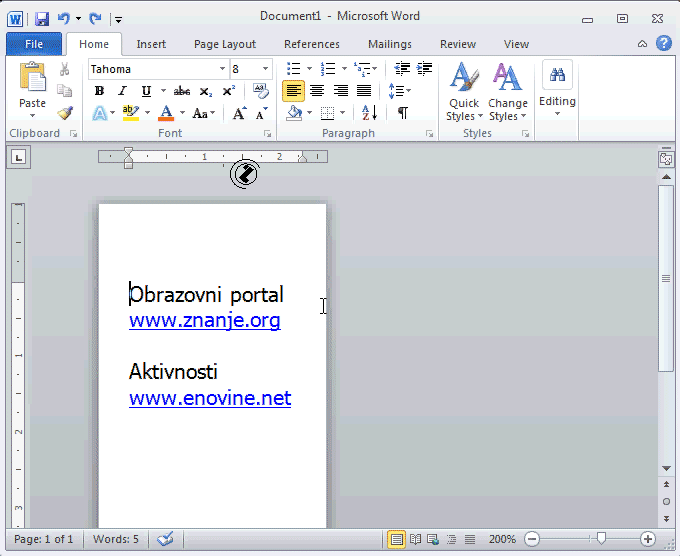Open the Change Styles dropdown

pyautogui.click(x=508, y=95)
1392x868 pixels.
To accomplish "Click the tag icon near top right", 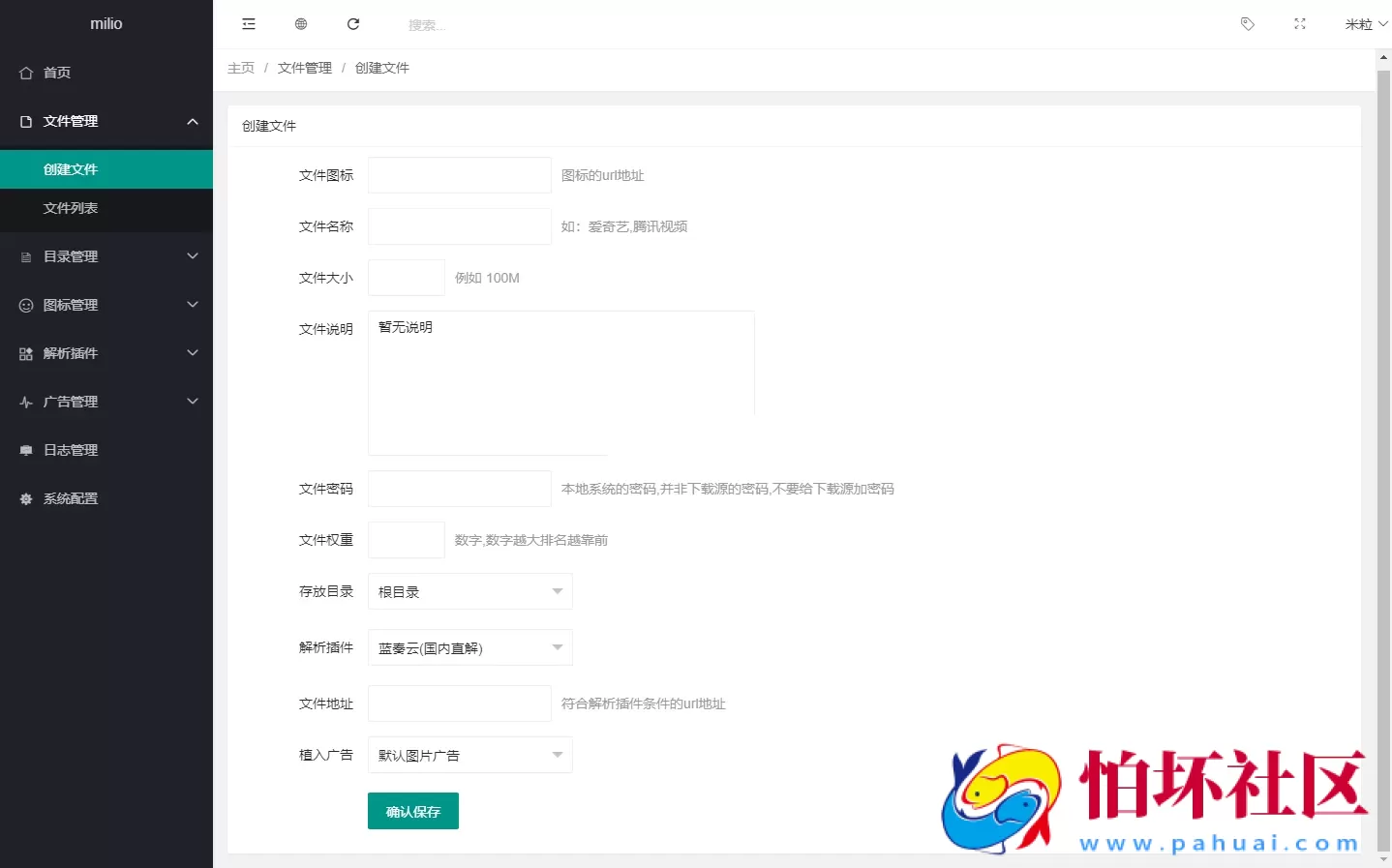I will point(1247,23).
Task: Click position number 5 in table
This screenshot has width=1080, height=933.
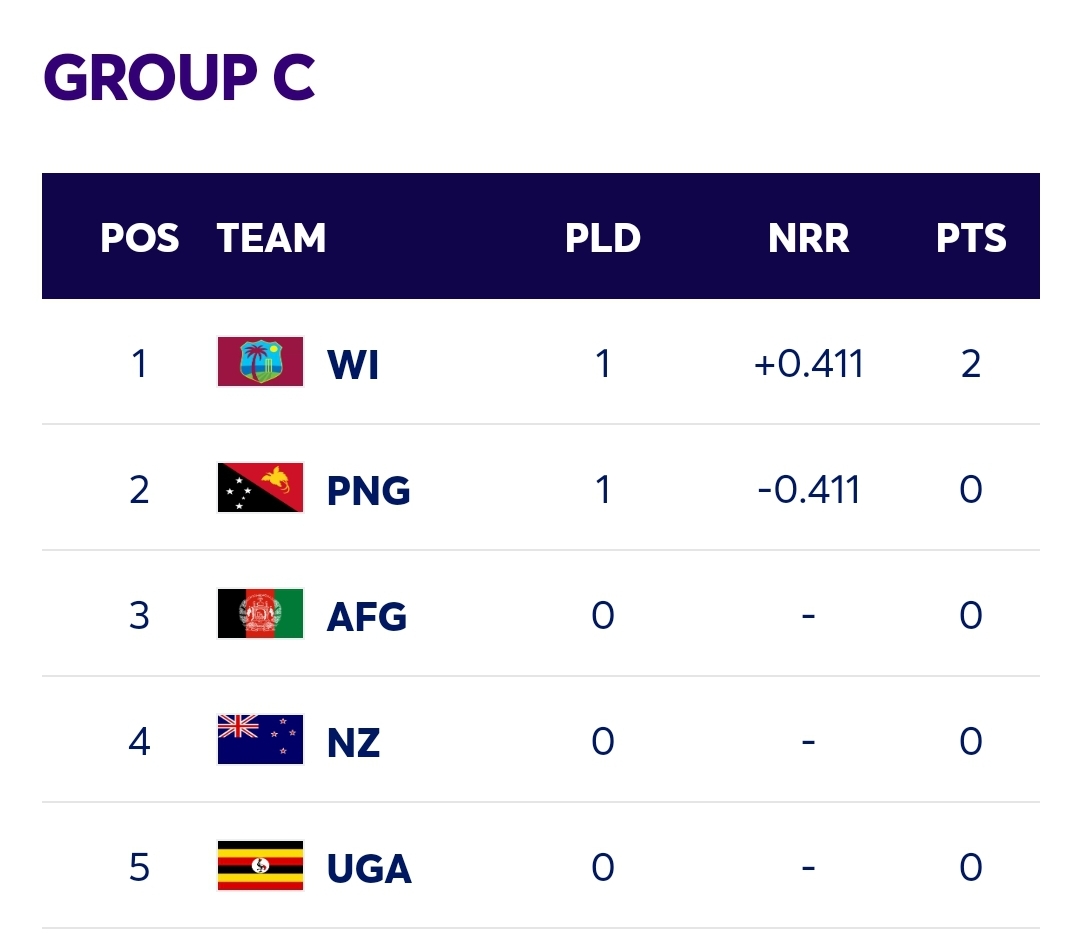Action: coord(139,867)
_ _ _ _ _ _ _
▶ **What is asked**
Substitute "row" for "position" in everything from the line containing "Task: Click position number 5 in table" down to the end of the entries, and keep all other wording unchanged. Leave the pictures out of your answer.

▶ **Task output**
Task: Click row number 5 in table
This screenshot has width=1080, height=933.
Action: coord(139,867)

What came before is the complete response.